Un’ora, un’ora e mezza dopo, all’apertura delle porte della Scala del calcio, corremmo tutto d’un fiato su al secondo anello nord, dove i seggiolini colorati di verde sarebbero serviti fino quasi alla mezzanotte come appoggio per i nostri piedi speranzosi fino all’ultimo secondo di spiccare il volo verso Manchester. Dall’altra parte, al secondo blu, nel lato sud dello stadio, un muro umano dipinto di rosso (all’epoca i banditi dai vestiti neri non esistevano) con il quale per circa cinque ore ci siamo confrontati urlando cori fino allo sfinimento delle corde vocali. Ero giovane, avevo ventisette anni, ero completamente sopraffatto dalla passione, all’epoca per un match di football potevo non parlare per giorni con mio papà milanista, per settimane con amici o presunti tali di fede calcistica opposta alla mia: l’Inter in certi momenti era sopra ogni cosa.

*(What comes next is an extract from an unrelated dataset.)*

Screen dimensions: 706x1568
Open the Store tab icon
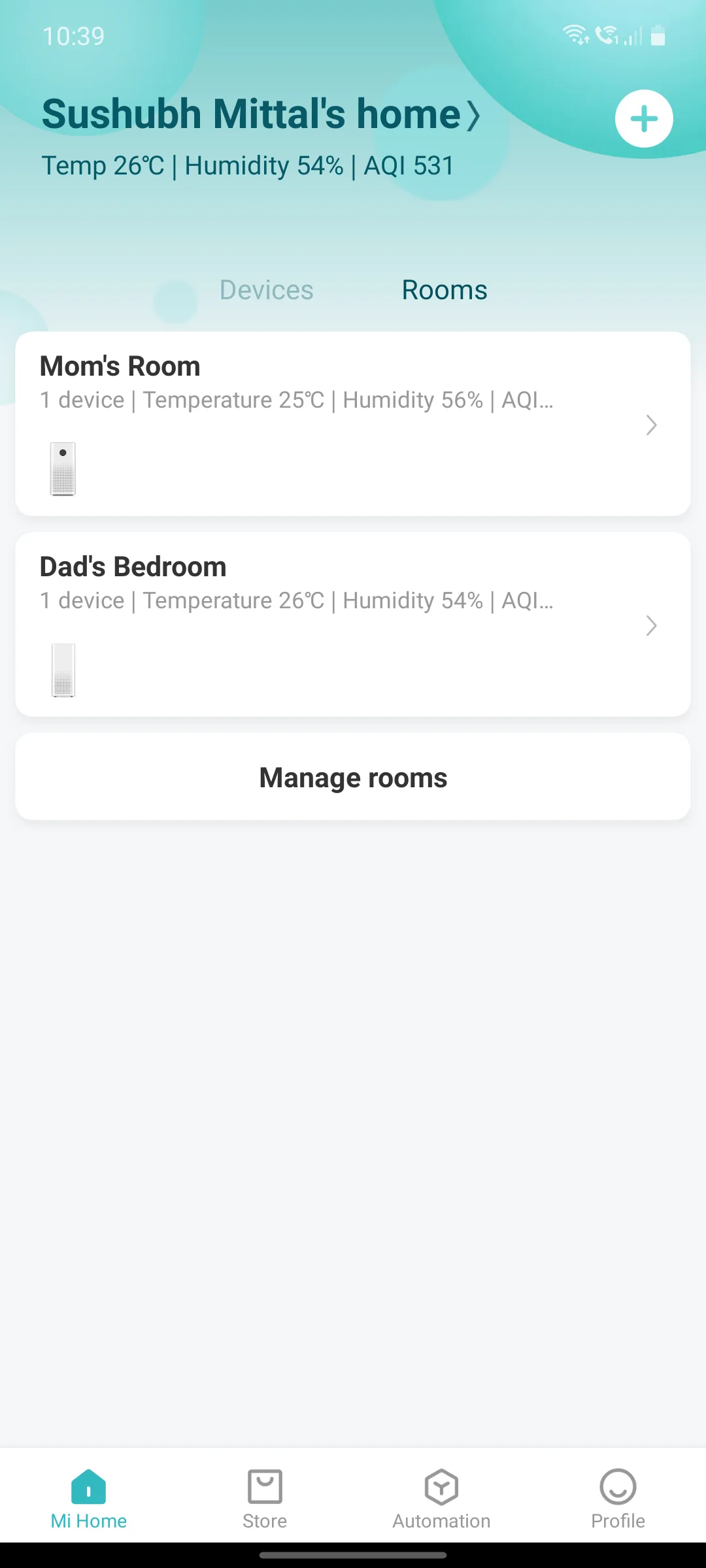pyautogui.click(x=265, y=1486)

Oggi ho quarantasette anni e la passione, l’amore per quella maglia sono rimasti intatti, ma fortunatamente invecchiando sono diventato un po’ più razionale, ho acquisito un po’ di buon senso, e la “follia” da tifoso si impadronisce di me per qualche ora, basta una dormita, una giusta riflessione e poso l’ascia di guerra.
Di quella notte di lacrime e preghiere (citando Antonello Venditti anch’egli super tifoso di calcio) avrò sempre tre immagini scolpite nella memoria: il tiro di Kallon sotto di noi che sbatte sul ginocchio di Abbiati e non entra in porta, le lacrime di Cordoba e Zanetti e la corsa di Gattuso fino ad arrampicarsi alla recinzione del primo blu. Per me Gattuso sarà sempre il nemico, come Materazzi lo sarà sempre per i milanisti, mentre capitan Zanetti e Cordoba saranno sempre parte del mio cuore.

Non ci sono partite più importanti al mondo del derby di Milano, è la partita delle partite nello stadio più bello del mondo. Nessuna città può vantare 38 scudetti, 10 Coppe dei Campioni, 5 Supercoppe Europee, 7 Mondiali per Club, 2 Coppe delle Coppe, 3 Coppe UEFA, 13 Coppe Italia, 14 Supercoppe Italiane: 65 trofei nazionali e 27 internazionali.
Il prossimo 16 maggio la storia si ripeterà, Inter e Milan si affronteranno di nuovo nella partita di ritorno per mandare una delle due a giocarsi la finale della Coppa con le orecchie, ancora una volta il destino ha voluto questo, ancora una volta l’Inter giocherà quella partita in casa, ancora una volta io sarò sugli spalti, non più lassù a cantare a squarciagola ma poco più su del prato verde. Non sono più uno sbarbato, mi sono imborghesito, fare tutti quei gradini mi dà noia, e preferisco la “quiete” del primo anello.

Quella sera il mondo avrà ancora una volta il privilegio di vedere quanto è bello, quanto è monumentale, ricco di storia, di cultura calcistica, di fascino il mio amato stadio Meazza.
Io sarò lì ad ammirarlo, a rendermi conto di quanto sono fortunato ad essere nato vicino a lui, ad essermi innamorato follemente di una metà dei suoi colori.
Sarò lì, questa volta seduto, speranzoso di vedere un finale diverso. AMALA!